### Seçilmiş Metin
>>>

Büyük Mücahid Muhammed Mursi'nin şahadet haberini aldığımız şu saatlerde; Mursi'yi zindana mahkum eden, en basit tabiriyle bu canavar zihniyetin kendi içerisinde kavgaya düşmesi ve bu kavganın her geçen gün daha çok büyüdüğünü görmemiz, bizlerin yüreğine biraz olsun su serpiyor! Biz Mücahid Mursi'ye şahidiz, o ümmeti için dik durdu! biz ondan razıyız, Allah da razı olsun!
Evet geçelim yazımızın asıl konusuna...
Serimizin bu yazısında, İngiltere-ABD kavgasını Doğu Akdeniz ve Brexit üzerinden değerlendirmeye çalışacağız.
İngiltere Kraliçesi askerini selamlıyor! Ancak o da ne? Bir asker Kraliçeye "yanlışlıkla" kurşun sıkıyor! Tabi akıbeti malum!
Bu olay bir kaç hafta önce yaşanıyor elbette. İngiliz Derin Devleti ve Lobileri Stuarlar, ABD ve İsrail yanlısı Vindsorlar'ın tarafında saf tutan Kraliçe'ye mesaj veriyor!
Kraliçe Mesajı almamış belli ki zira siyasi hayatına mal olması pahasına Brexit politikasında direniyor; bu Siyonist İsrail, Trump ABD'si ve Rusya üçlüsünün planı olan 'İngiltere'yi AB'den koparmak' idealinde ısrar ediyordu.
İngiliz Derin Devleti; Brexit'in başarılı olması durumunda ABD ve İsrail ortaklığının güdümü dışında yeni bir işbirliği ittifakının hazırlıklarına başladı bile. Bu ittifakta Türkiye de yer alıyor! Ülkemizi kaybetmek istemeyen ABD ise AB üzerinden Türkiye'ye bugünlerde bir jest yaparsa şaşırmayın derim!
Şimdi de İngiltere-ABD kavgasının en sıcak yaşandığı bölge olan Doğu Akdeniz'e uzanalım! Bölgede; coğrafi açıdan sınırı olan Türkiye, İsrail,Mısır,KKTC,Güney Kıbrıs,Yunanistan,Lübnan,Suriye ve Libya olmak üzere 9 ülke faaliyet gösteriyor! ABD,Rusya,İngiltere,Fransa ve İtalya ise bölgeye sınırı olmadığı halde aktif rol oynayanlardan!
Söz konusu bölgede yaklaşık 3.5 Trilyon Metreküp Doğalgaz ve 1.7 Milyar varil civarında Petrol bulunuyor!
Türk TP, ABD'li Exxon ve Noble, Fransız Total, İtalyan Eni, Güney Koreli Kagas, Katar Petroleum, İngiliz BG ve İsrailli Delek ve Avner bölgede faaliyet gösteren petrol şirketleri! Anlaşıldığı üzere masa kalabalık, rezerv büyük!
Bölge Güney Kıbrıs'ın ilan ettiği sözde 13 Parselden oluşuyor ve 2 Parsel dışında tüm parsellerde çatışma mevcut!
Türkiye bölgede Fatih gemisiyle temsil edilmekte ve İngiltere'nin de desteğiyle Türkiyesiz rezerv arama çalışmalarına karşı dik bir duruş sergilemektedir.

<<<

### Çalışma Hedefleri
1. Seçilmiş metne göre Doğu Akdeniz'e sınırı olmadığı hâlde bölgede aktif rol oynayan ülkeleri sıralayın.
2. Seçilmiş metinde "Türk TP, ABD'li" ile başlayıp "parsellerde çatışma mevcut!" ifadesine kadar uzanan kısmı olduğu gibi aktarın.

### Verilen Malzeme
>>>

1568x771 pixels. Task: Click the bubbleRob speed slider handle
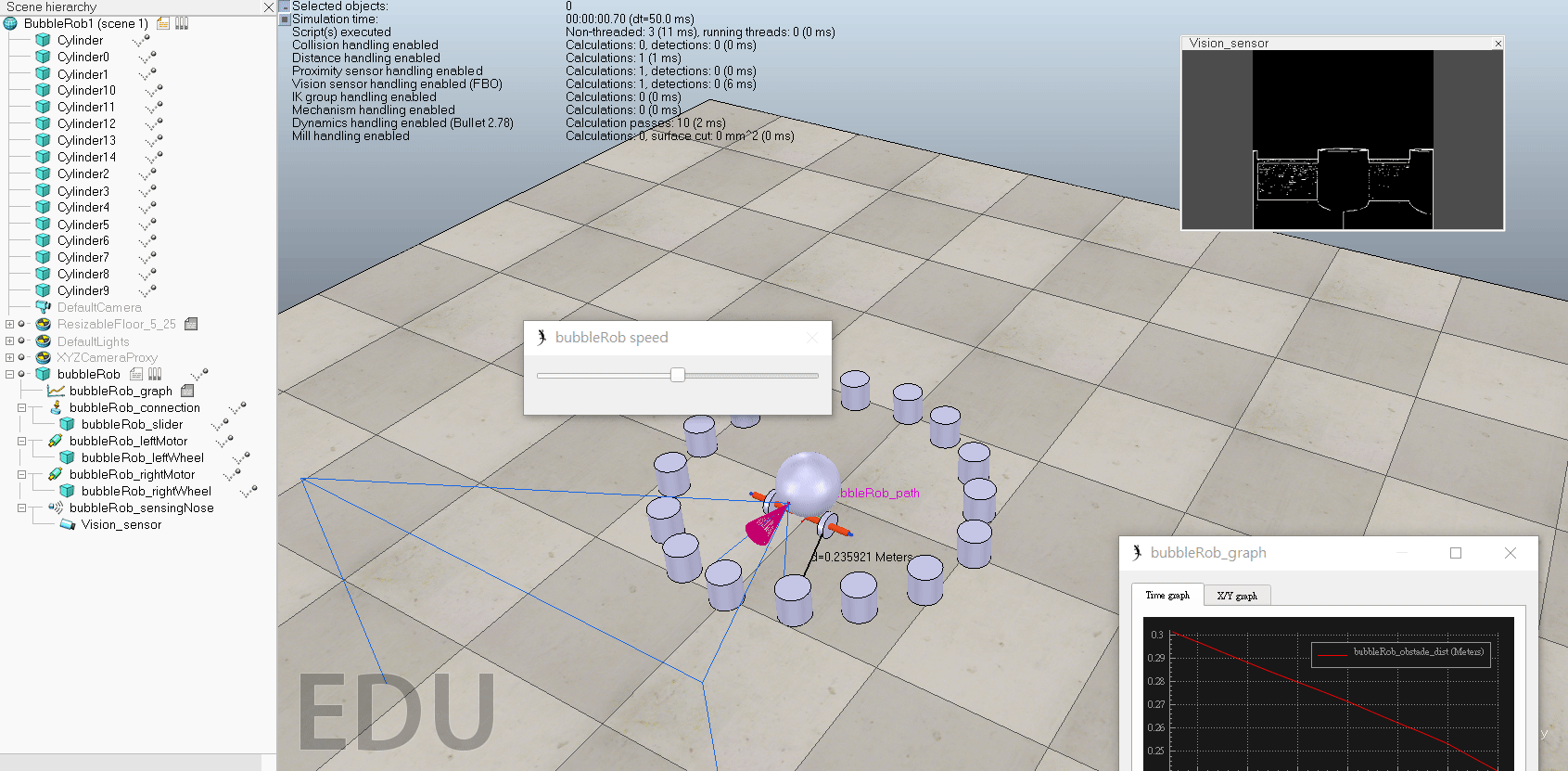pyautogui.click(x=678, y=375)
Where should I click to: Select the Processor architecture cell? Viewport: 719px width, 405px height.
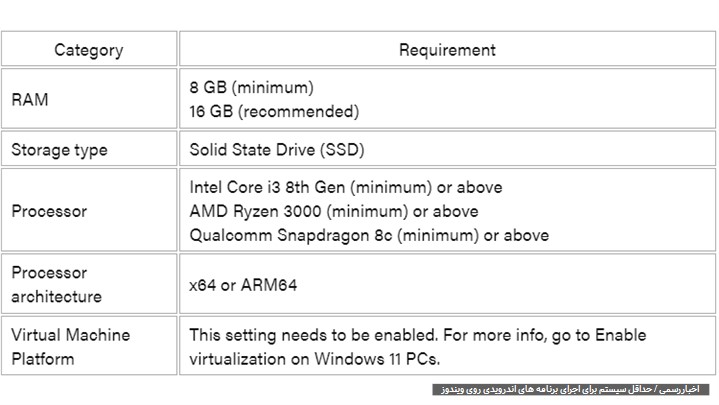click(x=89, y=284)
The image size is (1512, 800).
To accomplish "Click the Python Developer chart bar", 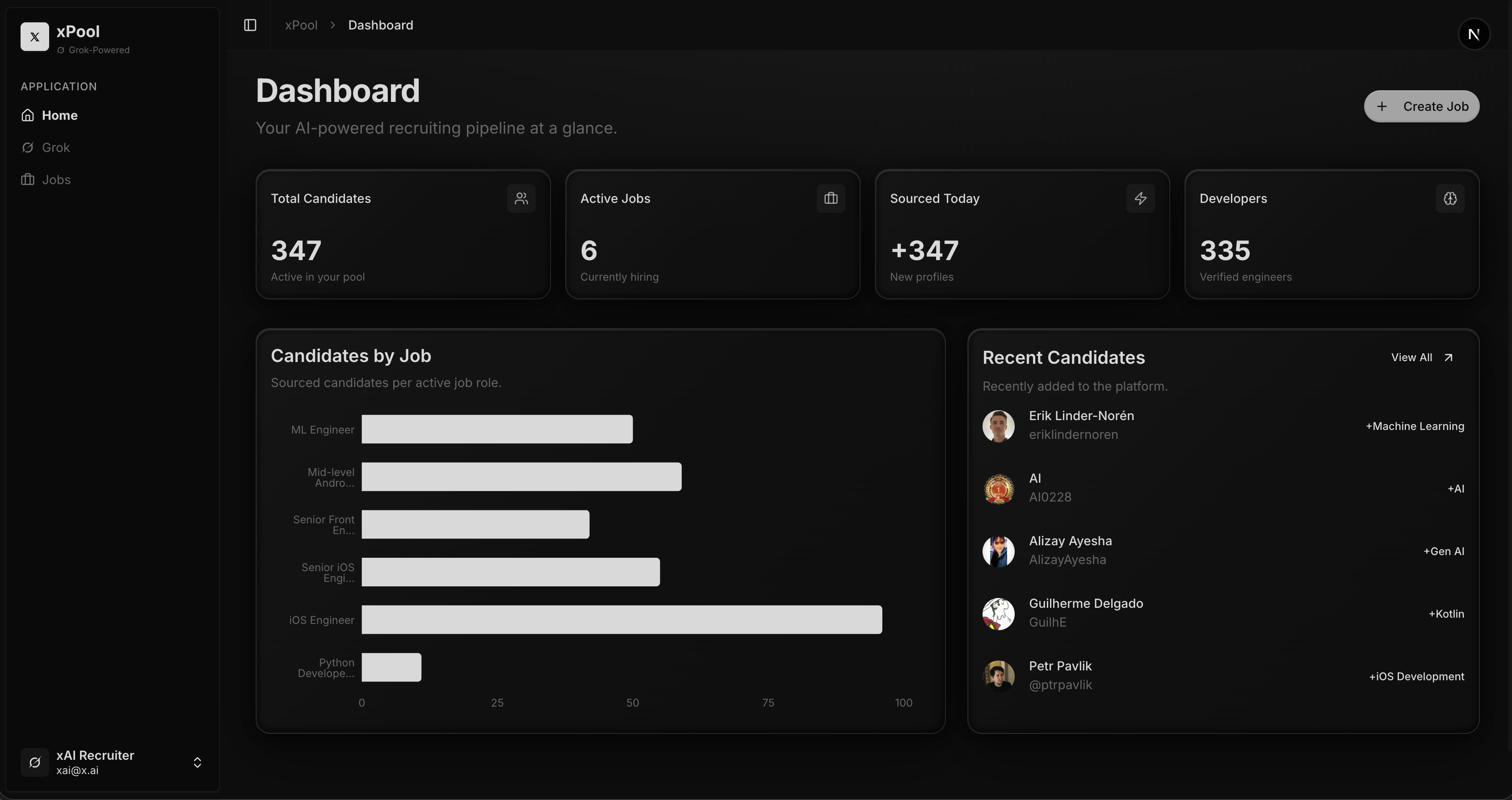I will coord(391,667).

<<<

### Alıştırma Çözümleri
1. ABD, Rusya, İngiltere, Fransa, İtalya

2.
Türk TP, ABD'li Exxon ve Noble, Fransız Total, İtalyan Eni, Güney Koreli Kagas, Katar Petroleum, İngiliz BG ve İsrailli Delek ve Avner bölgede faaliyet gösteren petrol şirketleri! Anlaşıldığı üzere masa kalabalık, rezerv büyük!
Bölge Güney Kıbrıs'ın ilan ettiği sözde 13 Parselden oluşuyor ve 2 Parsel dışında tüm parsellerde çatışma mevcut!